A few Details:
200 Pages
36 chapters
The Dry Fire Tune-up explained, including 4 tricks that always work to get a sub-second draw
An interview with Max Michel about the one thing he did to become a contender for a national championship
30 new drills, including the best drill I have ever found for improving match performance
Here's an excerpt:
This book was written over the course of a year and a half. It started, as most
books do, with the author having something to say. I was training hard myself,
and I had begun training other shooters. I was also busy writing articles about
shooting for facebook and AndersonShooting.com. That creative outlet morphed
into my podcast, That Shooting Show, which has been downloaded over 70,000
times in 33 countries. It’s pretty to clear I had something to say.
At the close of the shooting season in 2013, I began writing again. Every day,
every match, every class, and every training session provided new material. After
a year and a half of writing I began the task of organizing what I wanted to say.
That process reminded me what I’m hoping to do:
Help shooters get better.
The average shooter is likely to face years of struggle with the frustration of trying
to balance speed and accuracy in sports that have no perfect score. I have been
this average shooter, and I have endured these same struggles and frustrations.
After 10 years of experimentation and research I believe I have found some
solutions. My hope is that I can now explain these ideas well enough to save
others a few of those years of struggle and enjoy more success.
That’s why success is the first topic we’ll discuss. We’ll look at the importance of
goals and examine how setting goals within a level of participation can define
success in a shooter’s career. This is an important part of every shooter’s
mindset, because if success is never defined it can never be reached. This
dichotomy has the potential to be very frustrating and could even cause a
shooter to drop out of the sport. I’ve experienced this more than once, and
preventing this ultimate frustration has become very personal for me.

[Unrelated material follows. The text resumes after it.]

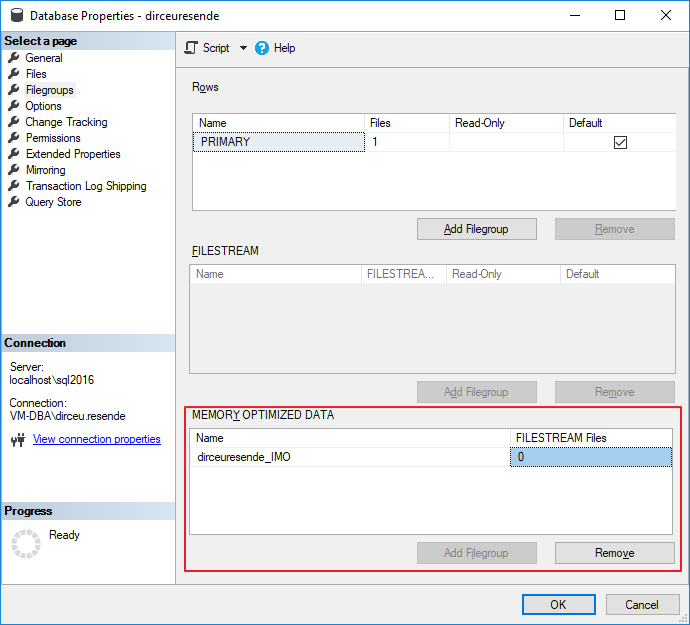Select the FILESTREAM Files value cell
Viewport: 690px width, 625px height.
coord(591,457)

The next chapters will cover the process of improvement. I have been a
dedicated proponent of practicing since I was a teenager learning to play the
guitar, yet I never fully understood how practice works. That began to change
after I got a book in the mail from a fellow shooter. This book answered questions
I never even thought about asking. It helped me understand how excellence is
actually chemically manufactured in the brain as a direct result of practice.
Knowing that improvement is biologically guaranteed under the right conditions
has changed the way I practice, and it could do the same for you.
This new understanding of practice will bring us to the core of what I’ve realized
in the past year and a half of training:
Trying to improve Speed and Accuracy at the same time is a waste of time.
Following that bombshell, Chapters 12 through 22 will get into the components of
better shooting in a more technical sense. We’ll start with a hilarious story about
my first USPSA match. Then we’ll get into some things I believe shooters need to
do to score more points per second. To close that section, I’ll reveal the closest
thing to a secret in USPSA shooting that I have ever found.
The last group of chapters will get into the match environment. I’ll share two easy
ways to allow your training to manifest itself in what you really want: Better Match Performance.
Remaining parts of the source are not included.